Robinson married Mary Hargreaves in 1955 and had a son and daughter with her. Their marriage was not a happy one; Gyles Brandreth wrote of meeting Robinson in a 1987 diary entry that he had said of her: "If only I had murdered her when I first thought of it, I'd be out of prison by now". He joined The Design Centre in the mid-1950s, where he found that lecture-goers preferred the humorous content of his lectures to the architectural content. He had begun contributing humorous items to journals and radio by the time he left The Design Centre in 1962; his first pieces were on the foibles of architecture and language. Between 1965 and 1969, Robinson presented BBC One's Points of View, a show also hosted by Robert Robinson, Tony Robinson, and Anne Robinson. He was fired from that show after its producer objected to the frivolous way in which he referred to bananas; it later transpired that the producer was married to a banana heiress. He had a stint as a presenter of religious programmes, but the producer found his tone too ironic for the subject matter.
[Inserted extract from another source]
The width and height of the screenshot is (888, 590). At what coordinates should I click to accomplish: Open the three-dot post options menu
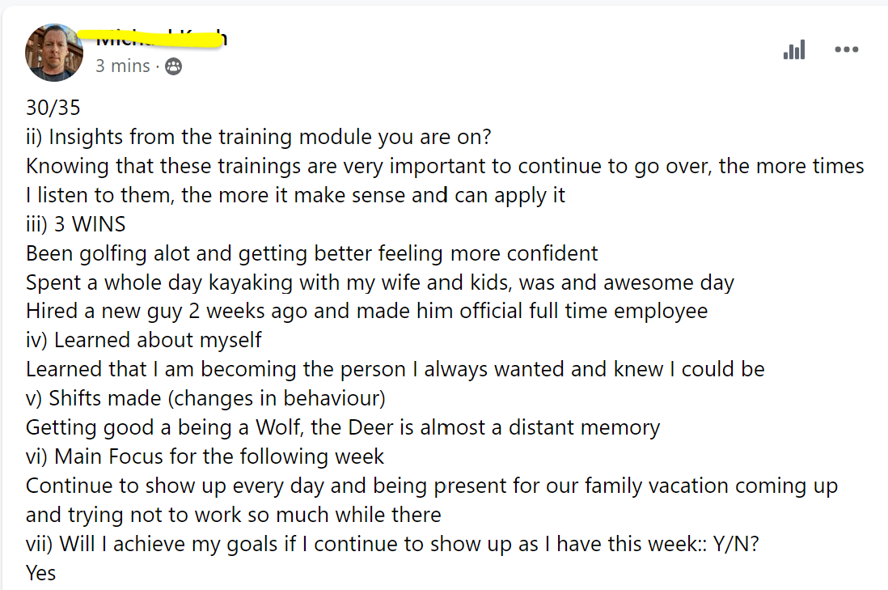pyautogui.click(x=847, y=50)
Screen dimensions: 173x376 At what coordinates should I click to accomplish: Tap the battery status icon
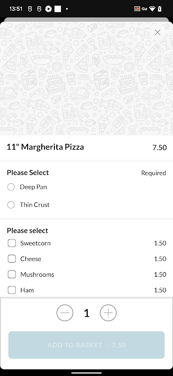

In 1971, Robinson became a regular guest panellist of Start the Week, a BBC Radio 4 show usually presented by Richard Baker. He became notorious for acerbity, especially towards women; he rowed with Anna Raeburn and Esther Rantzen, brought Angela Rippon to tears after dismantling her book about horses and caused Jilly Cooper to flee the studio in a similar state, and disgusted Pamela Stephenson enough for her to empty a jug of water down his neck. His other victims included the editor of H&E naturist, to whom he said that he "loathe[d] and despise[d] everything [they] stood for", stand-in host Melvyn Bragg, who had a copy of Barbara Woodhouse's Talking to Animals thrown at him, and the writers Frederic Raphael and Angela Neustatter. Cooper, who had also been told by Clive James that she had "rotten skin" and "square boobs", attempted to get her own back on both by naming two sketches of pigs she had contributed to "The Mencap Famous Faces Collection" after them, though the caption was changed to "Two critics" on legal advice.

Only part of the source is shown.